Zweig, considérations perplexes

Toujours inconfortable, pour moi, la lecture de Stefan Zweig. Ainsi du « Voyage dans le passé » emporté à la plage, et lu d’un trait. Variations sur un poème de Verlaine (Colloque Sentimental, l’ultime et fantomatique poème des « Fêtes Galantes »), nourrie de références à la littérature française – en fait de fantômes, celui du Flaubert de l’ « ''Éducation Sentimentale'' » y est palpable, comme ceux des jeunes ambitieux de Balzac, et sans doute aussi le Julien Sorel de Stendhal – cette nouvelle retrouvée dans les années 90 et récemment publiée en traduction française suivie du texte allemand, rassemble puis sépare l’épouse d’un puissant patron d’industrie, vieux et malade, et l'homme de confiance de celui-ci, un jeune ingénieur ambitieux et tout empreint de rancœur sociale.
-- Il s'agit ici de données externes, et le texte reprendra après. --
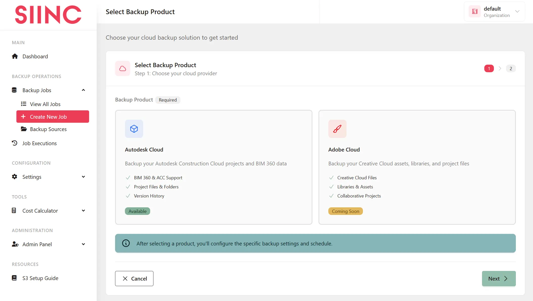Click the SIINC logo
The height and width of the screenshot is (301, 533).
click(48, 15)
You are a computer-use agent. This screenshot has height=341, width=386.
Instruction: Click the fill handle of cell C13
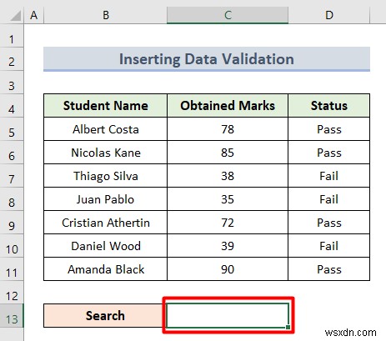[288, 327]
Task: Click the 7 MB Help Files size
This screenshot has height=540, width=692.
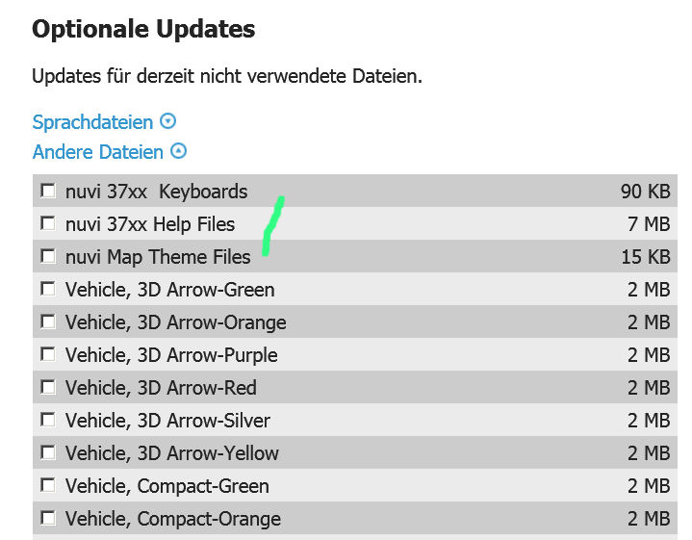Action: click(x=649, y=224)
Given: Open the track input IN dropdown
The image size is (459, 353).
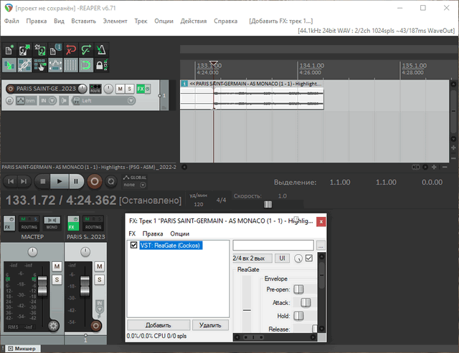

L’épouse est belle, attentive, pleine de tact. Ludwig (pourquoi avoir traduit le prénom par Louis ?) et elle découvrent à l’annonce de leur séparation (il est envoyé pour une mission de confiance au Mexique) qu’ils sont liés par une passion réciproque. Las ! au lieu des deux ans prévus, ils demeurent neuf ans séparés, la guerre de 14 est passée par là. La nouvelle est le récit avec flashes-back de leurs retrouvailles.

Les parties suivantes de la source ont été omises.